This being the case, there is nothing in these virtues à la Dickens to “write home about”—as we used to say at a time when we were remarkably rich in such virtues. There is no reason to be particularly proud of qualities which we inherit from our animal forefathers and share with our household pets. The gratifying thing would be if we could find in contemporary society evidences of peculiarly human virtues—the conscious rational virtues that ought to belong by definition to a being calling himself Homo Sapiens. Open-mindedness, for example, absence of irrational prejudice, complete tolerance and a steady, reasonable pursuit of social goods. But these, alas, are precisely what we fail to discover. For to what, after all, are all this squalor, this confusion and ugliness due but to the lack of the human virtues? The fact is that—except for an occasional sport of Nature, born now here, now there, and always out of time—we sapient men have practically no human virtues at all. Spend a week in any great town, and the fact is obvious. So complete is this lack of truly human qualities that we are reduced, if we condescend to look at reality at all, to act like Charles Dickens and congratulate the race on its merely animal virtues. The jolly, optimistic fellows who assure us that humanity is all right, because mothers love their children, poor folk pity and help one another, and soldiers die for a flag, are comforting us on the grounds that we resemble the whales, the elephants and the bees. But when we ask them to adduce evidence of human sapience, to give us a few specimens of conscious and reasonable well-doing, they rebuke us for our intellectual coldness and our general “inhumanity”—which means our refusal to be content with the standards of the animals. However grateful we may feel for the existence in civilised society of these homely jungle virtues, we cannot justifiably set them off against the horrors and squalors of civilised life. The horrors and squalors arise from men’s lack of reason—from their failure to be completely and sapiently human. The jungle virtues are merely the obverse of this animalism, whose Heads is instinctive kindliness and whose Tails is stupidity and instinctive cruelty.
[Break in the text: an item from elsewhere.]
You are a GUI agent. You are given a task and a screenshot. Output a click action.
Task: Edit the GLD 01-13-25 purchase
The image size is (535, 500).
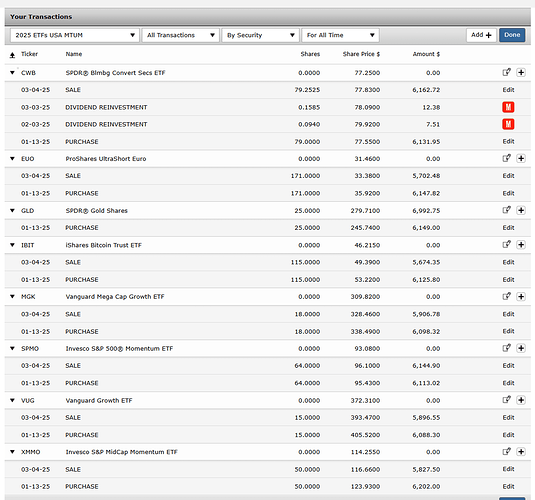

So much for the last consolation of philosophy. We are left with reality. My office in Gog’s Court is situated, I repeat, at the very heart of it, the palpitating heart.
CHAPTER II
Gog’s Court, the navel of reality! Repeating those verses of mine in the silence, I intimately felt the truth of it.
For if of old the sons of squires
And livery stable keepers turned
To flowers and hope, to Greece and God,
We, in our later age have learned
That we are native where we walk.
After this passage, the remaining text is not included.